Analysis <24>: USD The safe haven banner was raised once again by the USD as it gained across the board – except against the JPY - in a repeat performance from the past several sessions. Even as Unemployment Claims weekly data showed a negative number of 478K, which was above the 470K estimate the USD continued its steady positive roll. Today Existing Home Sales figures will be released and they are forecasted to show a 4.93 million number. Investors however have clearly turned their attention to the many statements coming from government officials who seem to be proposing new packages and explanations concerning the financial crisis daily. Yesterday FDIC Chairperson Sheila Blair continued to mull publically a plan which would guarantee home owner mortgages - protecting them from foreclosures. This plan is sure to be met with an extreme amount of criticism by many but nonetheless shows how widely Pandora’s box has opened in the U.S. and the length’s to which the government is considering stepping into the fray. The U.S. economy is certainly facing a slowdown if not an outright recession. Yet investors have shown an amazing hunger for the USD in the face of so many questions pervading the marketplaces. Emerging markets such as Brazil, India, Hungary and others have shown an extreme amount of volatility within their currencies as global investors have sought to take their money out of investments in these countries. Actions such as this have propelled global investors to seek calm waters as they have moved in exodus from perceived riskier markets.
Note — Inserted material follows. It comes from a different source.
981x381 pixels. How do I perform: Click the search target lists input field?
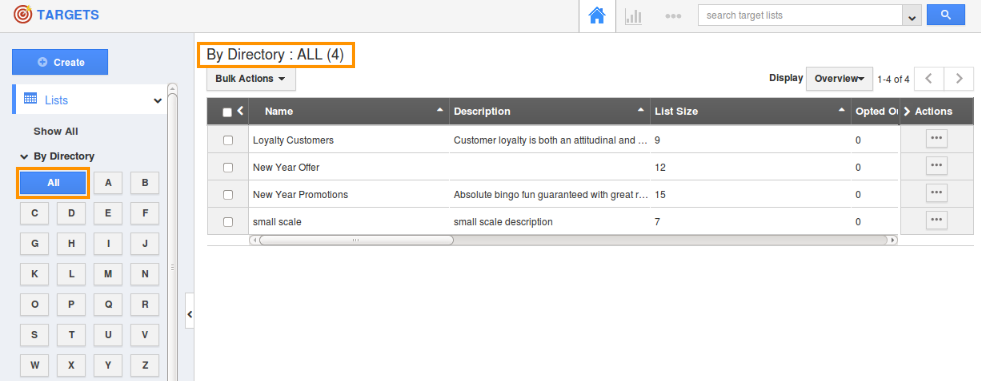[x=800, y=16]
Not even the often revered Alan Greenspan could save the day yesterday as he was called to testify in front of Congress regarding the current crisis. Greenspan, the ex-Federal Reserve Chairman prior to Ben Bernanke, took a grilling from House of Representative member and was forced to admit that regulations that he helped create had obviously failed. The USD goes into Friday’s trading session having gained significantly on the EUR and the GDP. Traders that have the ability to be active in such volatile markets will certainly find plenty of opportunities once again today.
EUR The EUR fought bravely against the USD for most of Thursday but as the trading session grew late it started to lose ground once again. Continuing its slide, the EUR is coming under weight largely from investor sentiment that its interest rate will have to be cut. The European Union will release a large amount of PMI data today from Germany, France, and the broad community of nations. The German Flash Manufacturing PMI reading is expected to be 46.0 today. The French Flash Manufacturing PMI is forecasted to show a number of 42.3 and the broad European figure is projected to have a result of 44.0. Disturbing news continues to come out of the European Union from a variety of its member states outlining the lack of cohesiveness and problems facing it in the wake of the financial crisis. An example of this is that Sweden, which continues to use its own currency – the Krona – cut their interest rates by 50 basis points yesterday. The move by Sweden’s Riksbank is considered a major turn of direction after admitting that they are now concerned by the stress their banks and economic sphere is showing. The EUR is likely to continue to face a strong test today.
GBP The Sterling was punished in trading yesterday, losing significant ground to the USD on Thursday. Importantly today the U.K. will release its Preliminary GDP and it is forecasted to show a minus -0.2% number, this would be in essence an official confirmation that the U.K. is in a recession. Bank of England Governor Mervyn King earlier in the week said that he believed the U.K. faced a looming recession and that it could be prolonged. Today could essentially be the day that the U.K. confirms their recessionary fears and those of global investors whose sentiment has been massively affected by a lack of confidence and the opinion that the world marketplace is bound to follow suit. The Sterling has been on a long downward slope and has provided traders with extraordinary movement. A reversal of fortune for the GBP may not be in store today.
JPY The JPY has been the strongest of all currencies since the financial crisis has broken out and yesterday was no exception. The JPY gained across the board as it provided investors a safe haven for the risk adverse. Global equity market weakness including Japan’s own Nikkei, coupled with the many questions surrounding the major central banks have left investors with a very clear lack of risk appetite.